Monday, 24 September 2018

penumbra of mainstream legitimacy

It’s during those times when there’s not an obvious best choice that having the courage and the insight to take a stand really become the measure of a person, as one thinker, journalist and activist is committing to by coming to terms with the fact that discourse cannot always trump theatrics in the politics of the present. The forces of regression, masterful in their ability to manipulate and enlist, exploit the norms that are the hallmarks of a free and liberal society by forcing one to either concede a loss on principles—to refute the value of what’s in our quiver—empathy for the other and open-mindedness—or to dignify fascism and xenophobia with a response and elevate that outlook as something valid and equal.

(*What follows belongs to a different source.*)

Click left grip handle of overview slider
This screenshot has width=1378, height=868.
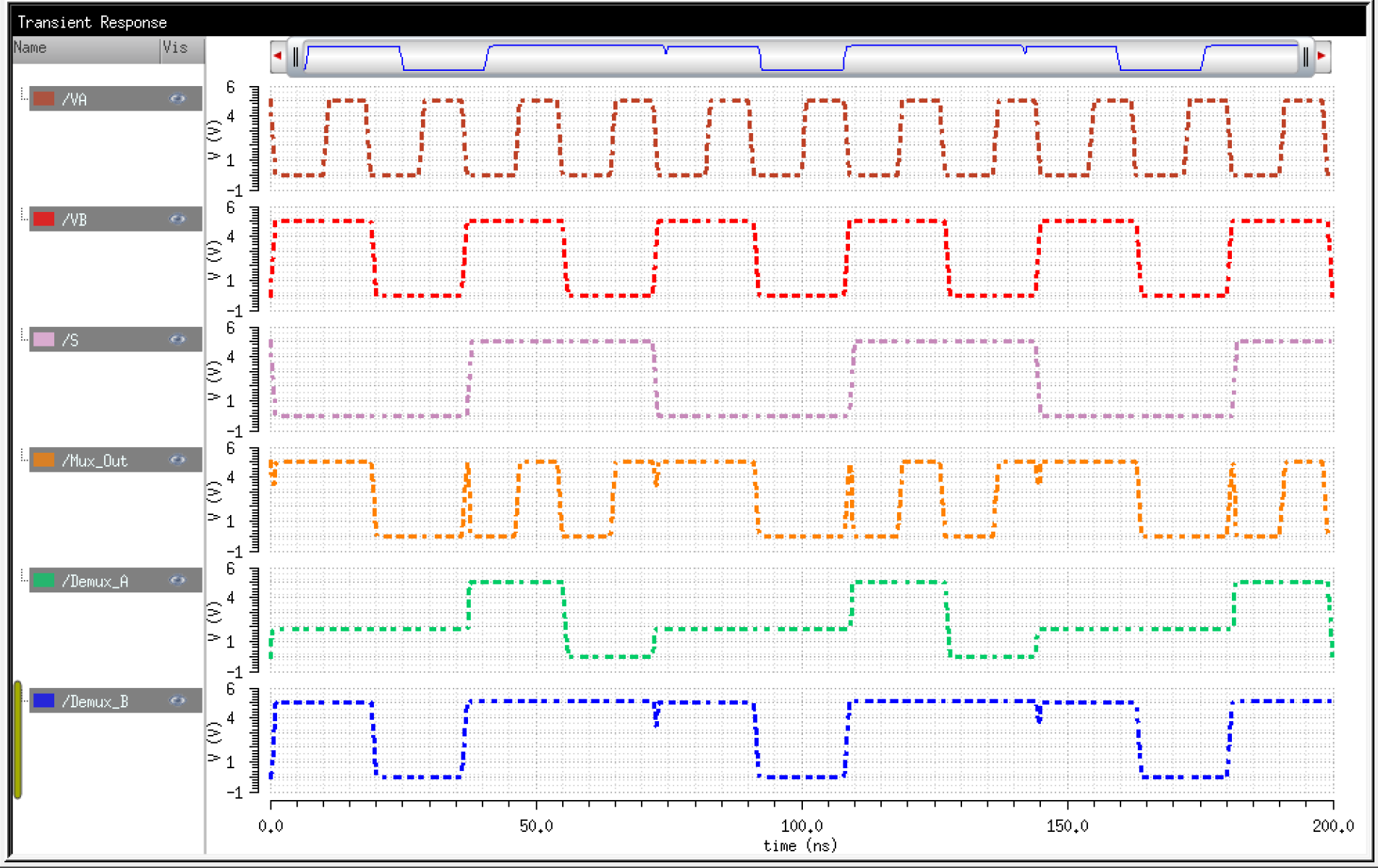pyautogui.click(x=295, y=56)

Bending the true tools of identification and compassion to the form of a public debate is of course the stuff of sophistry, since true change happens at the margins and far from the madding crowd when one’s afforded a moment of reflection—again, the sort of meditation of tough choices. Watching the establishment agonise over such decisions (being drawn into the position to do so publicly) has become some sort of pastime for the right-wing, a jeering bit of muscle-memory common to all bad-faith, low-stakes arguments. Those stakes are deflated—at least for the interlocutor who lacks standing and is a dishonest advocate—because the rhetorical tactic invoked, invariably it seems and still with enough appeal to marshal a following, is a deflection along the lines of the justification-suppression model of prejudice, whereby bigots try to resolve their own dissonance with repressed chauvinism and desire to maintain a self-image that’s above it and violently avoid having to face that internal conflict by defending not their own catchment of stereotypes but the rights of others to hold and express those same views or worse—abstracting the conversation away from the context and subtext and yoking it to arguments governing free speech and censorship, often not in question but ever in the quiver of despots.